▶ _WHAT TO PRODUCE_:
Lines below that include the word "Android" should each be copied.
─── DATA SECTION
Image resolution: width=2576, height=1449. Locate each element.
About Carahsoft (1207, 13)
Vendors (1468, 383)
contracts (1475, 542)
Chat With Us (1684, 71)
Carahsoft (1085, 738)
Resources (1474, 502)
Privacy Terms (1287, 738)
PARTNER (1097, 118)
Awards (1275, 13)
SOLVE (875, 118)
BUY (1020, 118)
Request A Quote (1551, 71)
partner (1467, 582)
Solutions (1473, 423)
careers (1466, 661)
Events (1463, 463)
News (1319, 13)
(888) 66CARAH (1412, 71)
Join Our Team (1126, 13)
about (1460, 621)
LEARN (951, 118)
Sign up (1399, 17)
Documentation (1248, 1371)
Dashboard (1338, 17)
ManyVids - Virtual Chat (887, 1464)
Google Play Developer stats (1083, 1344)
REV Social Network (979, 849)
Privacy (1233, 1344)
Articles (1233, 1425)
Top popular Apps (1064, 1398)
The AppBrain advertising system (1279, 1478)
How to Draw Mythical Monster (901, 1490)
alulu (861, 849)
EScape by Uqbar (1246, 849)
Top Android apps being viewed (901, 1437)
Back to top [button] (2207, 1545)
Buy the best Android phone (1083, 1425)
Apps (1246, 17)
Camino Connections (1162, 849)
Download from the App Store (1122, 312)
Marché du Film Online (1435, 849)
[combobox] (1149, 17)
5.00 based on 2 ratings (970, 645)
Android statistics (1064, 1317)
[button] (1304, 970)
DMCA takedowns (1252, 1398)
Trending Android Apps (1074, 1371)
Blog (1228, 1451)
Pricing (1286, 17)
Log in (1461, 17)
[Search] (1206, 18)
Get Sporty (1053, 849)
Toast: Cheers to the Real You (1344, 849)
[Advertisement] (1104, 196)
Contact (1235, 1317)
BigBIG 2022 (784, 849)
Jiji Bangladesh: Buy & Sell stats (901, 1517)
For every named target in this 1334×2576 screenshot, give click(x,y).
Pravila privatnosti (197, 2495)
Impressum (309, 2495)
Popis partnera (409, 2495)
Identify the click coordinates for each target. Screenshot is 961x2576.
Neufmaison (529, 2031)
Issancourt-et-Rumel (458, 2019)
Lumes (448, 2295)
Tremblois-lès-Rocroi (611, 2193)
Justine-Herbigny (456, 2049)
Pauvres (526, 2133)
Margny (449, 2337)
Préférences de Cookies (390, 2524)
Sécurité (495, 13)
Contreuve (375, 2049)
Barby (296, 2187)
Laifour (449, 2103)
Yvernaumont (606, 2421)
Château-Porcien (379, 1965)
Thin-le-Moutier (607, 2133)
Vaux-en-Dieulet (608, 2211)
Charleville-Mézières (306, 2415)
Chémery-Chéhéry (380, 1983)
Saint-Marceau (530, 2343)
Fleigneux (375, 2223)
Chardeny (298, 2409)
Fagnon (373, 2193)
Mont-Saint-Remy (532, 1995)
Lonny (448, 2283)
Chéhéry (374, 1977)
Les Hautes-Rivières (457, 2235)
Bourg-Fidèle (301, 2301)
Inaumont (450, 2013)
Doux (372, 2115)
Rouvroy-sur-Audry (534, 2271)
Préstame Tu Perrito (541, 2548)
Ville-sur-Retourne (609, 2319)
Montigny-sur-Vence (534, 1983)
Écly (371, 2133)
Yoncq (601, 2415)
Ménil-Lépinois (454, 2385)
──────
▶ _EXERCISE SOLUTION_:
Top Android apps being viewed (901, 1437)
Buy the best Android phone (1083, 1425)
Android statistics (1064, 1317)
Trending Android Apps (1074, 1371)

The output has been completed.